Yine Mahkeme sicil notunun, sicil amirlerinin takdir yetkisi kapsamında kaldığına değinerek, talebin iş mahkemesinin denetimi dışında bırakıldığı kabul etmiş ise de; takdir yetkisi hukukun her alanında karşılaşılabilecek bir yetki türü olup, denetlenmesi gereklidir. Takdir hakkı sınırsız değildir, keyfi olarak kullanımı hukuk düzenince korunamaz. Dolayısıyla bu hakkın hukuka uygun olarak kullanılıp kullanılmadığının denetlenmesi gerektiğinden, yargı denetimine tabidir.
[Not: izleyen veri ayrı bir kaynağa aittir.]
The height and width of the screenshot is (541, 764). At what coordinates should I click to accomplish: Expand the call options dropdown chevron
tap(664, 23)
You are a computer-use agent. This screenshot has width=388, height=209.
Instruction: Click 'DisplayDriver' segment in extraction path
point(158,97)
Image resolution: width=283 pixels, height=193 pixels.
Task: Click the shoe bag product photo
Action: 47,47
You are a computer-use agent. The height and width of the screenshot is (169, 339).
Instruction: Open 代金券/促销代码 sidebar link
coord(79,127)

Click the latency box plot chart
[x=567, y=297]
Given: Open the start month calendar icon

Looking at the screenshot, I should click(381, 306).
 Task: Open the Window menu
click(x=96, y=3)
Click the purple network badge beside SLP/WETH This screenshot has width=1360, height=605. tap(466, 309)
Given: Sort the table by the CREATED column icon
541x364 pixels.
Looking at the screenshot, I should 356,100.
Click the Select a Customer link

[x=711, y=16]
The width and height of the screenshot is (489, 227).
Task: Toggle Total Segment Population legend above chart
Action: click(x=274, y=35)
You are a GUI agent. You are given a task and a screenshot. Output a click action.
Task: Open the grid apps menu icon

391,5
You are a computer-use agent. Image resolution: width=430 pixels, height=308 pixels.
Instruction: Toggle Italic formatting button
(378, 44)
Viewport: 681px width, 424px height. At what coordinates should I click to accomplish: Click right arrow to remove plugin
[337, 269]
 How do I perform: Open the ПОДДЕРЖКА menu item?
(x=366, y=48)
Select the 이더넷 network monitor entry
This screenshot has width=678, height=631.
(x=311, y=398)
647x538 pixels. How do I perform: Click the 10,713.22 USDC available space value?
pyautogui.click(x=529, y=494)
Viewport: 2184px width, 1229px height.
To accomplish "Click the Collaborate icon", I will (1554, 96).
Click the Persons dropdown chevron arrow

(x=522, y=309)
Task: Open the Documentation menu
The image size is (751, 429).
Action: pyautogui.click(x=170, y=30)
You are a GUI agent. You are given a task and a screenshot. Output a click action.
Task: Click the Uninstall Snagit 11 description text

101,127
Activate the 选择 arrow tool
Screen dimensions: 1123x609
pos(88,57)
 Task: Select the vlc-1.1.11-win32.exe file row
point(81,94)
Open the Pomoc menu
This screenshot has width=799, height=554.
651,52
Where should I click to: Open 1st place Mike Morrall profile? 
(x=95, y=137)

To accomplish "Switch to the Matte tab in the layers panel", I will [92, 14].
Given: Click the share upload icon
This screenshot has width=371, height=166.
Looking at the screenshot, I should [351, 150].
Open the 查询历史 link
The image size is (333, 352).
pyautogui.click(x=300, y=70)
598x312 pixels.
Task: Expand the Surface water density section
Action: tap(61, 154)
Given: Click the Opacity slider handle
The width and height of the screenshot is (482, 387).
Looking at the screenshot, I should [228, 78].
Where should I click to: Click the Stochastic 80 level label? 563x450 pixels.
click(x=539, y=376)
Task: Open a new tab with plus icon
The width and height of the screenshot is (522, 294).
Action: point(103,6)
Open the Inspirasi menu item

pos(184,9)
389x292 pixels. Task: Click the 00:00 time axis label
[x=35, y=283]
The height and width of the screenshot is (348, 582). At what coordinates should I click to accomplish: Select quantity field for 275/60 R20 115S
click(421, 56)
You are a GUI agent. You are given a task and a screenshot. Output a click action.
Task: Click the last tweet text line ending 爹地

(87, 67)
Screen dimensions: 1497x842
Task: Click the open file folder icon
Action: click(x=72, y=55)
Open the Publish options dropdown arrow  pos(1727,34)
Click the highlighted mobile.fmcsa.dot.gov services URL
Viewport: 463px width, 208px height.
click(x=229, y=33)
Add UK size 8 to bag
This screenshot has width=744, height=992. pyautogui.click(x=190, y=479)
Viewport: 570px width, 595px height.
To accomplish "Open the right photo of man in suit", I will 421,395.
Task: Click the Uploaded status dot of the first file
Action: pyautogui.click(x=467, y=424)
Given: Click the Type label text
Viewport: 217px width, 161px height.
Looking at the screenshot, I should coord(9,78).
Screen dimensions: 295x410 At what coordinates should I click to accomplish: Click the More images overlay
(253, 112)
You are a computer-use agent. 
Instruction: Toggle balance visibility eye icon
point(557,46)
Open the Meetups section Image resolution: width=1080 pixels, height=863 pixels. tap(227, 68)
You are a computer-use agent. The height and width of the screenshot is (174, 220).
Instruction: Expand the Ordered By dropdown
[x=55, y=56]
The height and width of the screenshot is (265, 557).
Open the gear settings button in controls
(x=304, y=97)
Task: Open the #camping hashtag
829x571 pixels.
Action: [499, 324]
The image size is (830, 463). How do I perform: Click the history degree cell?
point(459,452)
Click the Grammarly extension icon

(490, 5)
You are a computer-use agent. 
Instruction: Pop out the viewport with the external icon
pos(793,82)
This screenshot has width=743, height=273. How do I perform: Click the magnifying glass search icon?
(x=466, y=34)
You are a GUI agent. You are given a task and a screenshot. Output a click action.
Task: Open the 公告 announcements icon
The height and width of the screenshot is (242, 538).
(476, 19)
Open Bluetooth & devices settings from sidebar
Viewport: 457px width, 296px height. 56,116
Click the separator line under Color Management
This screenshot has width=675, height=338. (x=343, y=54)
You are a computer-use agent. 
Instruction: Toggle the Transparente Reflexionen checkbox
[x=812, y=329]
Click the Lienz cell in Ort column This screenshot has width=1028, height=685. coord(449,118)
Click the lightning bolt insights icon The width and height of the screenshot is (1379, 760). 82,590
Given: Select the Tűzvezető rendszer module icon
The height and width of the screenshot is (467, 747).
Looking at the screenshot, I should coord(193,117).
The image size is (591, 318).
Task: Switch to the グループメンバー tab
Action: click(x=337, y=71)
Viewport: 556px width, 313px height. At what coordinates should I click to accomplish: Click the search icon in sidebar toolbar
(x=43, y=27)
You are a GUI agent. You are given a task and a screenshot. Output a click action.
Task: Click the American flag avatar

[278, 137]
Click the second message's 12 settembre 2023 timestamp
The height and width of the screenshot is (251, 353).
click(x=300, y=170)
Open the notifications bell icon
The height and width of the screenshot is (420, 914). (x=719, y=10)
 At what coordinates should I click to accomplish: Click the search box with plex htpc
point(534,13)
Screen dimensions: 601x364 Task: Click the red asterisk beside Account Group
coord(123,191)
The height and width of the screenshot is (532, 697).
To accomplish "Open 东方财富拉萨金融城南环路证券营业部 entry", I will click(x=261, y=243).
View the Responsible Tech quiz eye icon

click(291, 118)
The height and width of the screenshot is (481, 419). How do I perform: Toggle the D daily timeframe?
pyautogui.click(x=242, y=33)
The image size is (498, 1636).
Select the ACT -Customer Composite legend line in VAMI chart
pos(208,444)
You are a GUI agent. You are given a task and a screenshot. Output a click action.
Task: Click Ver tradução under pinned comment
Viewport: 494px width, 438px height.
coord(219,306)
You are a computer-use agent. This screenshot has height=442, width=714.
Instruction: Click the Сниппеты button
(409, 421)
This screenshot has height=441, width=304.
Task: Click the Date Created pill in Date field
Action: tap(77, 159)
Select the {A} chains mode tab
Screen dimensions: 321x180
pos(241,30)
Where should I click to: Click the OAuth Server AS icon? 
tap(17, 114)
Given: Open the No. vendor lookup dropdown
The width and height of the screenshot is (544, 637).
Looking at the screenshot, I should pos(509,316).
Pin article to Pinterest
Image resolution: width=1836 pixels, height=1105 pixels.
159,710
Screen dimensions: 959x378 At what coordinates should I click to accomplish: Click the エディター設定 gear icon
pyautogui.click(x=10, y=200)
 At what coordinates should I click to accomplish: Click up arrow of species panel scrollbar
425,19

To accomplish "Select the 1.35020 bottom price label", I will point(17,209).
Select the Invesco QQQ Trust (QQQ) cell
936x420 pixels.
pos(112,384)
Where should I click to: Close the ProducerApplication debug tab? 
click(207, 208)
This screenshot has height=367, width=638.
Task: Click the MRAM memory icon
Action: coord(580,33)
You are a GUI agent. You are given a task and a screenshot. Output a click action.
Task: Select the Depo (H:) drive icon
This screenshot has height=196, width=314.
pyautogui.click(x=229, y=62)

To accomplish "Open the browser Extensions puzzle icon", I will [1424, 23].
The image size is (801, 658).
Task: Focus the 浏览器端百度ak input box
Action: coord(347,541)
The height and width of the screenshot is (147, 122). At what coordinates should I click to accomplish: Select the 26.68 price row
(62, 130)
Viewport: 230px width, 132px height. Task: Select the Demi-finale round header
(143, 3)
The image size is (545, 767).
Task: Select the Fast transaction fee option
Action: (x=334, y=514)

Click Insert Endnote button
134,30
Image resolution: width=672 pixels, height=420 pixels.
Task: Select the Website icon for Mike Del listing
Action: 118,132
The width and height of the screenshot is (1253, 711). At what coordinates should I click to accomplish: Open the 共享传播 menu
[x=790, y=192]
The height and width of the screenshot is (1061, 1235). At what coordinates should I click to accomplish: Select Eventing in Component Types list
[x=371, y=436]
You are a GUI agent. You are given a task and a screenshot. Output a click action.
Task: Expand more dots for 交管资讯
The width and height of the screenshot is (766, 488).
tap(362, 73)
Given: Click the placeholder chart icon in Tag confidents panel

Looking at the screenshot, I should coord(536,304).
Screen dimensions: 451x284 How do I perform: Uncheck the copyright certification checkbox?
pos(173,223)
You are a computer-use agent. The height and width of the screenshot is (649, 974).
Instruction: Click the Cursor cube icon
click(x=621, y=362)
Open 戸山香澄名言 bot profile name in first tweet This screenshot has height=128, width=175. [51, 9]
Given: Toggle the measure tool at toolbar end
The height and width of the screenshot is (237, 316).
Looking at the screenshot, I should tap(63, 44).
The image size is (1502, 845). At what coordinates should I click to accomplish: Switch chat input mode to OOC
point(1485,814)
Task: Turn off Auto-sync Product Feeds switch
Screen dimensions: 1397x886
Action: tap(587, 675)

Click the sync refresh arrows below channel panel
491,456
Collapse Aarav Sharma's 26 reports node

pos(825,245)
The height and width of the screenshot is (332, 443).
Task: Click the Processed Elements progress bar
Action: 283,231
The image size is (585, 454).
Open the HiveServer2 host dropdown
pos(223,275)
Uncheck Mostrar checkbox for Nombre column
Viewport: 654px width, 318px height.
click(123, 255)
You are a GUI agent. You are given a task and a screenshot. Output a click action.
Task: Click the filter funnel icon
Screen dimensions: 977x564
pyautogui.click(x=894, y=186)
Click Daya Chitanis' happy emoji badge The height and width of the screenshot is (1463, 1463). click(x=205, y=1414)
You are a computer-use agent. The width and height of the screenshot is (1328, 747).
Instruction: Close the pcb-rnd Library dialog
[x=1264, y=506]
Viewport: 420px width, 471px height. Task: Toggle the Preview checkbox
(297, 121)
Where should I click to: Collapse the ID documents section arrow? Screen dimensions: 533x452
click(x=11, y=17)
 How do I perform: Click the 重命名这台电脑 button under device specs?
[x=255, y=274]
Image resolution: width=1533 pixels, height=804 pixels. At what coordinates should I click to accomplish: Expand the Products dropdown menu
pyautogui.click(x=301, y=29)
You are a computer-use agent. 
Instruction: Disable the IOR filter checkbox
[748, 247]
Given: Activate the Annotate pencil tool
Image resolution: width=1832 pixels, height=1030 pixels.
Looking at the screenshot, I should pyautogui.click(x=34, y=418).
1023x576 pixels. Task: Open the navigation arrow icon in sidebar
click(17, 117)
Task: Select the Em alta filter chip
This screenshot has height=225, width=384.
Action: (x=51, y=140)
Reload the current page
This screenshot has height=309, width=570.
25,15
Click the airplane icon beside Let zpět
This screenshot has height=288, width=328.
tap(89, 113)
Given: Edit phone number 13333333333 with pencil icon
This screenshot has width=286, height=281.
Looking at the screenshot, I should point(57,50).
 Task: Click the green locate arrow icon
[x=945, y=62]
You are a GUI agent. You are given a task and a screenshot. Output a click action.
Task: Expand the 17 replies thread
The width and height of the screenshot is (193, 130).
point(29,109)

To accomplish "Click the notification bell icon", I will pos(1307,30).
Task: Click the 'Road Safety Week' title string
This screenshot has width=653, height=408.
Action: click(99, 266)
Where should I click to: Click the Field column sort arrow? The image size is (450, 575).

Davalı işverenin, bu kanısını somut olarak destekleyen olgu ve işlemleri ortaya koyması ve bu bağlamda Mahkemenin de davalı işverenin bu işlemin objektif nedenlerini ispatlayıp ispatlayamadığının denetimini yapması gereklidir.Açıklanan tüm bu nedenlerle; Mahkemenin uyuşmazlığın esasına girilmeksizin, ilk celsede yazılı ve yerinde olmayan gerekçelerle davanın reddine karar verilmesi isabetsiz olup, bozmayı gerektirmiştir.Sonuç:Temyiz olunan İlk Derece Mahkemesi kararının ve bu karara karşı istinaf başvurusunu esastan reddeden Bölge Adliye Mahkemesi kararının, yukarıda yazılı sebepten dolayı BOZULARAK ORTADAN KALDIRILMASINA, dosyanın kararı veren İlk Derece Mahkemesine, bozma kararının bir örneğinin ise kararı veren Bölge Adliye Mahkemesine gönderilmesine, peşin alınan temyiz karar harcının istek halinde ilgiliye iadesine, 12.01.2021 tarihinde oybirliğiyle karar verildi.